# Aim of the task
From the Ethridge account below, return word for word the passage that begins at the words "Ethridge nearly made" and stops after "I don't care.".

# Text
>>>>>
Ethridge moved to Brownwood with his mother, Pamela, and took a job at a movie theater. He said he would drive to San Angelo on weekends and hang out with some old friends.
After a fight with his mother, he moved in with his friends in San Angelo.
"I just did nothing for a month but smoke weed and blitz my mind. At the end of that month, I was so done with it," he said.
"And this is what my family really can't understand, and I don't even understand it. I got in my truck. I think all I had was my backpack and my books in it. I tied up my blanket with a shoestring and put it in the backseat, and I drove west until I ran out of gas."
Ethridge nearly made it to El Paso before his truck finally sputtered to a stop on the side of the highway.
"I slept that night in the backseat of my truck. I got up the next morning and hitchhiked into El Paso," Ethridge said. "I got picked up by an 18-wheeler, and the guy cleaned his truck out and gave me about $10. I wandered around El Paso all day and slept under a bridge."
Ethridge was now wandering farther than he ever had before both physically and mentally and he was in danger of drifting too far.
"That night, I climbed on top of an abandoned building to sleep. I had shorts on, and as I laid down some fiberglass dug into my thigh and my calf, and I screamed out, 'God, where are you?' and I mean I screamed it. And for the first time and the only time ever, I heard the audible voice of God. People are going to think I'm crazy, but I don't care.
"He said, 'Why are you running?' And when God speaks to you, it's like rivers of water running through every facet of you, and I knew what He meant. Here I was thinking I'd been running from marijuana or heartache or depression or suicidal thoughts, but I was actually running from God. ... I realized I'd been running from God my whole life."
<<<<<
# Record extracts
>>>>>
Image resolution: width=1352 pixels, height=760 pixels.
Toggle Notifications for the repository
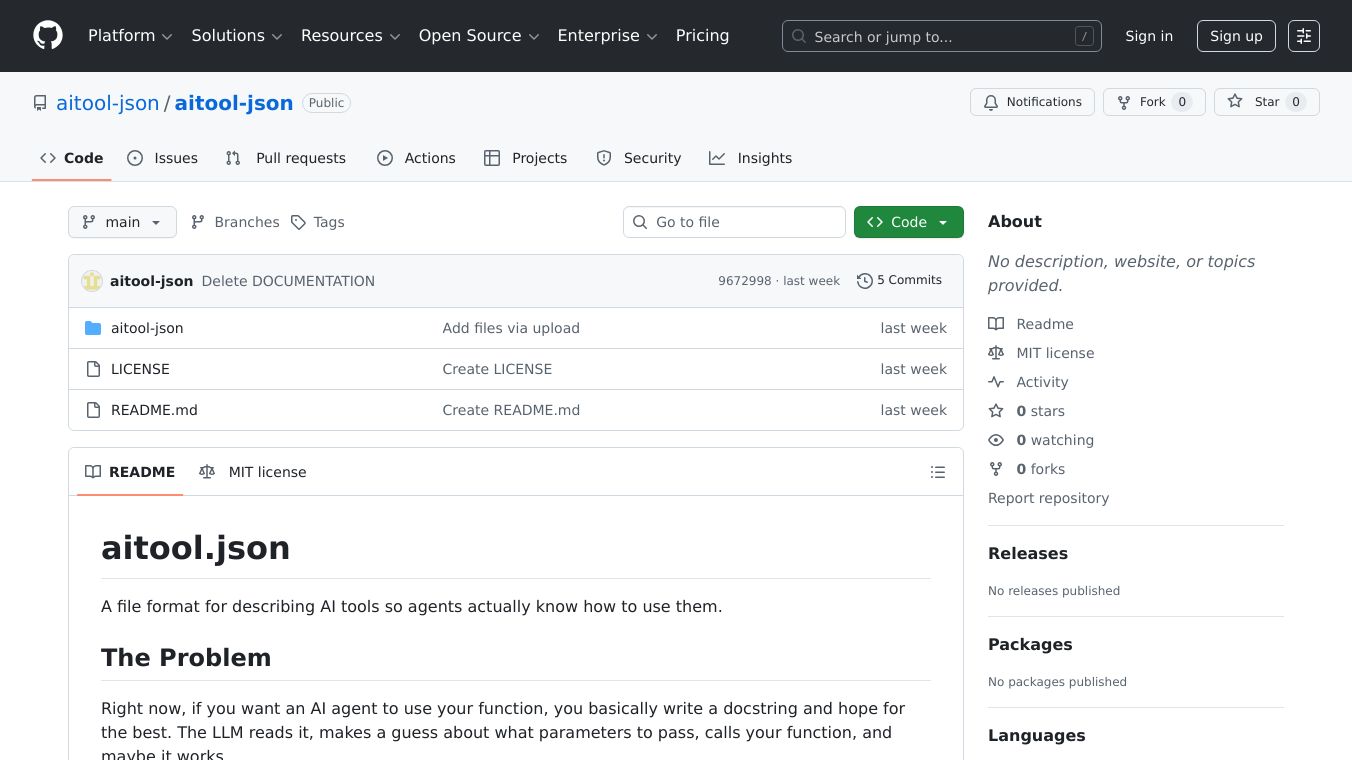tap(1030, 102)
<<<<<
>>>>>
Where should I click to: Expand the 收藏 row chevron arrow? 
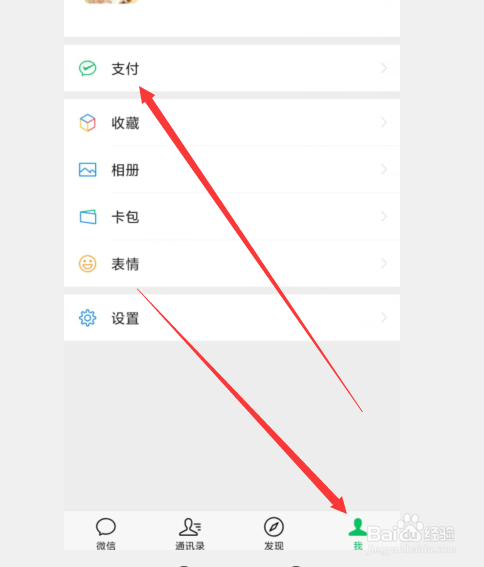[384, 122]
<<<<<
# Finished answer
Ethridge nearly made it to El Paso before his truck finally sputtered to a stop on the side of the highway.
"I slept that night in the backseat of my truck. I got up the next morning and hitchhiked into El Paso," Ethridge said. "I got picked up by an 18-wheeler, and the guy cleaned his truck out and gave me about $10. I wandered around El Paso all day and slept under a bridge."
Ethridge was now wandering farther than he ever had before both physically and mentally and he was in danger of drifting too far.
"That night, I climbed on top of an abandoned building to sleep. I had shorts on, and as I laid down some fiberglass dug into my thigh and my calf, and I screamed out, 'God, where are you?' and I mean I screamed it. And for the first time and the only time ever, I heard the audible voice of God. People are going to think I'm crazy, but I don't care.